[[ DATA EXCERPTS, beginning ]]

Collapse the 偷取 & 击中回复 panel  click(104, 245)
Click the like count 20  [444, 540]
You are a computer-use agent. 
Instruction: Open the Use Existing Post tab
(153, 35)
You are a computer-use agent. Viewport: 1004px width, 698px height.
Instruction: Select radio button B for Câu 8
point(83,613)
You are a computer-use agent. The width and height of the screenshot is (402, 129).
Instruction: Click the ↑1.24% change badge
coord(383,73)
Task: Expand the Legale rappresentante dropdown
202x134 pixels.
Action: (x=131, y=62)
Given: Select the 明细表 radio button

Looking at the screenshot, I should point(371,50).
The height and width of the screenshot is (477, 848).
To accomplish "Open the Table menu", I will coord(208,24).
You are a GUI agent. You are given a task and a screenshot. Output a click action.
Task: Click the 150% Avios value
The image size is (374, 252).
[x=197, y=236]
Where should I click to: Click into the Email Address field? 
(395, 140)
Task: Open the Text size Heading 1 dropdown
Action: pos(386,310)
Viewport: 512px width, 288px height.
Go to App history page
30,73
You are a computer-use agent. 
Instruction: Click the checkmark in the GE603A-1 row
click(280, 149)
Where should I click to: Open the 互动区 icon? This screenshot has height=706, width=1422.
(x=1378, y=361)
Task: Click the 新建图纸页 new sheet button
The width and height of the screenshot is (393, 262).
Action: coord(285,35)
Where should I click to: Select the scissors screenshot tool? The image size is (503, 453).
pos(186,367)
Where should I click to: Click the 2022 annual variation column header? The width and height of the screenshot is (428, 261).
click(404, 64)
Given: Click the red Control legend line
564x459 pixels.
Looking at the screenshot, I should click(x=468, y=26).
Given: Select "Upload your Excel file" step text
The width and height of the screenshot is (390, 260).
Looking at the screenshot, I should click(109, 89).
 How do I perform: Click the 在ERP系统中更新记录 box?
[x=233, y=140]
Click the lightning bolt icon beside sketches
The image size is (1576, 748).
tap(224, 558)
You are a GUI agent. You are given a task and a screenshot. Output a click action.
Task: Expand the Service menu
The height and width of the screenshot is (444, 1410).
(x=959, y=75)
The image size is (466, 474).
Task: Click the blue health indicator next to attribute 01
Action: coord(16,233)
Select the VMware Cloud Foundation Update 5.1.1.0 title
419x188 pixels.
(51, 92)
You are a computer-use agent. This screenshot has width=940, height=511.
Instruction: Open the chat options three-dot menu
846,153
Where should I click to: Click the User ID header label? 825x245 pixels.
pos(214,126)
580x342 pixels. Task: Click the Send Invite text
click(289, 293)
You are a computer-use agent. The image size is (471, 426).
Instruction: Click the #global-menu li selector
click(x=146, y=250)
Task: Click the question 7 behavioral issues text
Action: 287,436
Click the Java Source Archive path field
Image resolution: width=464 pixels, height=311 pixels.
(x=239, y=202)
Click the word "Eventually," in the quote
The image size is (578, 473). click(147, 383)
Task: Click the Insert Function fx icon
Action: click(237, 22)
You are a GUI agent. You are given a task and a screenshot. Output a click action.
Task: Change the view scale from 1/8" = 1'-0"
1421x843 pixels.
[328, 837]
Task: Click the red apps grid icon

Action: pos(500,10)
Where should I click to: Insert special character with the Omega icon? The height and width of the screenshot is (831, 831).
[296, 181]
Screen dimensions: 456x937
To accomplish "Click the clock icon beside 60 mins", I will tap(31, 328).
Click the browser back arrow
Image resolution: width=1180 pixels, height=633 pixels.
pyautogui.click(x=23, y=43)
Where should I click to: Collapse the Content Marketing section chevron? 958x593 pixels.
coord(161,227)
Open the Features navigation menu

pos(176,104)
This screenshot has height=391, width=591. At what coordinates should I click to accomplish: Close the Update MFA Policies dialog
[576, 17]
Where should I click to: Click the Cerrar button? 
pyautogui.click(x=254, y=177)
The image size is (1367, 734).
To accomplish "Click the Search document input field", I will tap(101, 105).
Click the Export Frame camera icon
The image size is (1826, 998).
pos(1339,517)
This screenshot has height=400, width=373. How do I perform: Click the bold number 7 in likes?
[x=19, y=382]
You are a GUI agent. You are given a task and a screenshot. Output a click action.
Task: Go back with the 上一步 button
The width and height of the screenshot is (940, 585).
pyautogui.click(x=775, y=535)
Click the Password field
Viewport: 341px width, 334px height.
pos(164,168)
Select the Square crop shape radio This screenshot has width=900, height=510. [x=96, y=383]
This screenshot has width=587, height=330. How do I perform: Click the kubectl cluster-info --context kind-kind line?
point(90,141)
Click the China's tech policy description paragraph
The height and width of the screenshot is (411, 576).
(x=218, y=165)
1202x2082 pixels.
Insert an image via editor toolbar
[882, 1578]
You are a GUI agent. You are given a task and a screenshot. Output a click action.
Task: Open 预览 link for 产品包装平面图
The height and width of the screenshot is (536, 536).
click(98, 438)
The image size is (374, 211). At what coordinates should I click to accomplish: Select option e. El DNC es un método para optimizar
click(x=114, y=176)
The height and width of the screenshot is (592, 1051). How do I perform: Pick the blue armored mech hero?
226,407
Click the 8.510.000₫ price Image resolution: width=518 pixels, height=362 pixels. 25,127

[[ DATA EXCERPTS, end ]]

■ WHAT THE TASK ASKS ■
Of all the entries above, output exactly the lines between the one holding "1421x843 pixels." and the one holding "Task: Go back with the 上一步 button", inclusive.

■ OUTPUT FOR THIS TASK ■
1421x843 pixels.
[328, 837]
Task: Click the red apps grid icon

Action: pos(500,10)
Where should I click to: Insert special character with the Omega icon? The height and width of the screenshot is (831, 831).
[296, 181]
Screen dimensions: 456x937
To accomplish "Click the clock icon beside 60 mins", I will tap(31, 328).
Click the browser back arrow
Image resolution: width=1180 pixels, height=633 pixels.
pyautogui.click(x=23, y=43)
Where should I click to: Collapse the Content Marketing section chevron? 958x593 pixels.
coord(161,227)
Open the Features navigation menu

pos(176,104)
This screenshot has height=391, width=591. At what coordinates should I click to accomplish: Close the Update MFA Policies dialog
[576, 17]
Where should I click to: Click the Cerrar button? 
pyautogui.click(x=254, y=177)
The image size is (1367, 734).
To accomplish "Click the Search document input field", I will tap(101, 105).
Click the Export Frame camera icon
The image size is (1826, 998).
pos(1339,517)
This screenshot has height=400, width=373. How do I perform: Click the bold number 7 in likes?
[x=19, y=382]
You are a GUI agent. You are given a task and a screenshot. Output a click action.
Task: Go back with the 上一步 button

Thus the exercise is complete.